__The task__.
Of the lines listed below, return exactly those that run from the line containing "Deep Map™ Styling (207, 319)" through the line containing "Deep Map™ (174, 26)", both included.

__Entries provided__.
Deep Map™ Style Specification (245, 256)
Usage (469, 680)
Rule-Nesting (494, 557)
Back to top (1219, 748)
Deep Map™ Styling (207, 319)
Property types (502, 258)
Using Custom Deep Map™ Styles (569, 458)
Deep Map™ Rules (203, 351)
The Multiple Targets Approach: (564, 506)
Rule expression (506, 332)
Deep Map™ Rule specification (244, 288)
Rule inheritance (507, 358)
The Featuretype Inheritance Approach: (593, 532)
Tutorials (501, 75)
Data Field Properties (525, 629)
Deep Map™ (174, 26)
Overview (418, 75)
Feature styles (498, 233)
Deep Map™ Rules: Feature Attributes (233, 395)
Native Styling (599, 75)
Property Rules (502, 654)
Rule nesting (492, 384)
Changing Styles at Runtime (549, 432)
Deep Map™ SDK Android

__Answer__.
Deep Map™ Styling (207, 319)
Property types (502, 258)
Using Custom Deep Map™ Styles (569, 458)
Deep Map™ Rules (203, 351)
The Multiple Targets Approach: (564, 506)
Rule expression (506, 332)
Deep Map™ Rule specification (244, 288)
Rule inheritance (507, 358)
The Featuretype Inheritance Approach: (593, 532)
Tutorials (501, 75)
Data Field Properties (525, 629)
Deep Map™ (174, 26)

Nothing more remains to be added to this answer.